Figure 2: Macroscopic image of the retroperitoneal three nodules.
The three lesions showed the same histological features. They were highly cellular and circumscribed by a thick fibrous capsule (Figure 3). The tumors showed a variable mixture of mature adipocytes islands with intermixed hematopoietic elements at numerous stages of differentiation. No blasts CD34+ were observed. Numerous megakaryocytes were present though the tumor, ranging from 10 to 20/HPF. There were wide hemorrhagic areas and an increase of reticulin fibers, stained with silver impregnation, but no signs of malignancy. All the tumors were diagnosed as myelolipoma.

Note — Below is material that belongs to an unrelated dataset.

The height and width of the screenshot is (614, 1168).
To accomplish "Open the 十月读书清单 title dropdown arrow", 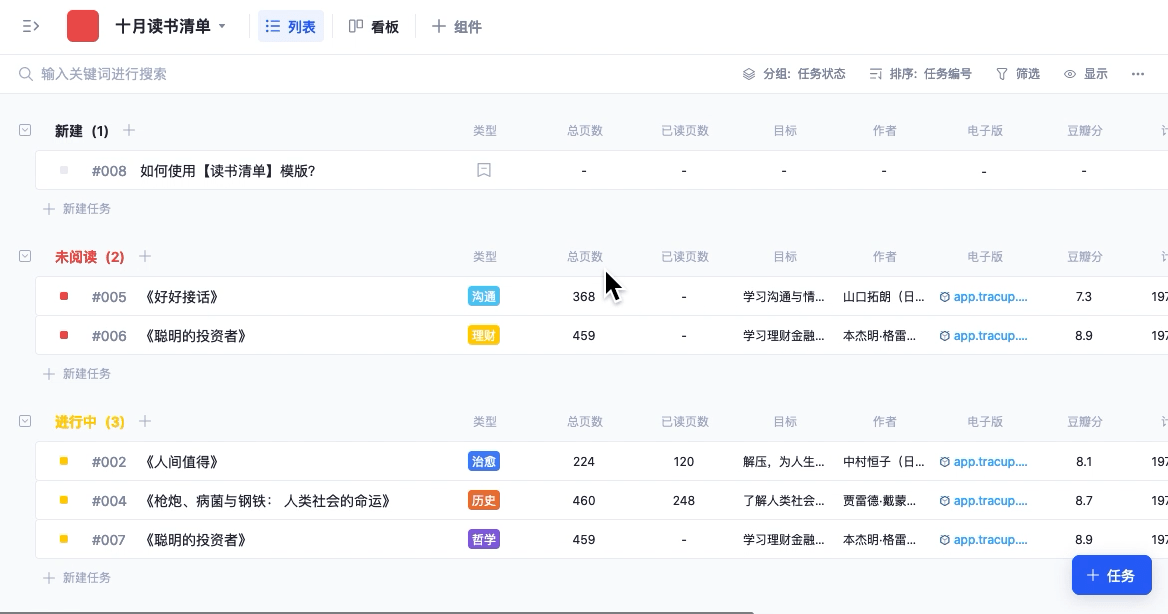I will pos(222,27).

Figure 3: Microscopic images of Myelolipoma; A) Trilinear population intermixed with mature adipocytes (H&E 5x); B) the thick fibrous capsule delimitationg the mass (H&E 20x).
Discussion
Myelolipoma is a benign tumor who usually origins in adrenal gland. Rarely it can be found in extra-adrenal sites. The pathogenesis is still unclear. Some theories suggest that myelolipomas arise from metaplastic transformation of adrenal stromal cells in response to stimuli such as necrosis, infection, and stress. Anyway, some authors showed karyotype abnormalities suggesting a clonal origin of adrenal myelolipomas. In one case a balanced translocation t (3,21) (q25, p21) was found [8]. Later, Bishop et al showed nonrandom X-chromosome inactivation in hematopoietic elements and adipocytes of 8 out of 11 cases of adrenal and extra-adrenal myelolipomas [9]. According to the literature, around 50 extra-adrenal myelolipomas have been described so far. Most of them were localized in perirenal [10] and presacral region [11], while 1/3 of the cases were localized in mediastinal and thoracic region [12]. Few cases have been described in spleen [13]. Some of them were associated with adrenal myelolipoma [14] and others with various other pathologies [15,16]. Interestingly some myelolipomas were reported to develop hematological malignancies [17,18]. Our case presented with three contiguous nodules, and this made the pre-operatory diagnosis more challenging. Furthermore, one of the three tumors measured 19 cm in diameter. Tumors of this size have been classified as giant myelolipomas [19]. Due to the voluminous size of the lesion, we decided to treat the lesion with laparoscopic surgery.
Although most AMs are small and asymptomatic, larger tumors may present with symptoms ranging from nonspecific abdominal pain to abscesses and spontaneous retroperitoneal hemorrhage [20]. Surgical intervention is required in symptomatic tumors and in tumors bigger than 7 cm, because of the potential risk of rupture. MLs can cause spontaneous retroperitoneal hemorrhage with high risk of deaths [21]. The main problem when a lipomatous tumor is localized in retroperitoneum is the differential diagnosis with liposarcomas which represent up to 45% of retroperitoneal soft tissue tumors [22]. The presence of two satellites tumor of the same macroscopic features in our patient, was suggestive of liposarcoma. Moreover, the synchronous presentation of myelolipomas is quite rare [23,24]. In conclusion, we recommend considering this entity in the preoperative stage, in case of retroperitoneal masses, even multiple.
Acknowledgment
Authors would like to thank Giovanni Ferlito and Mariarita Pulvirenti for technical assistance.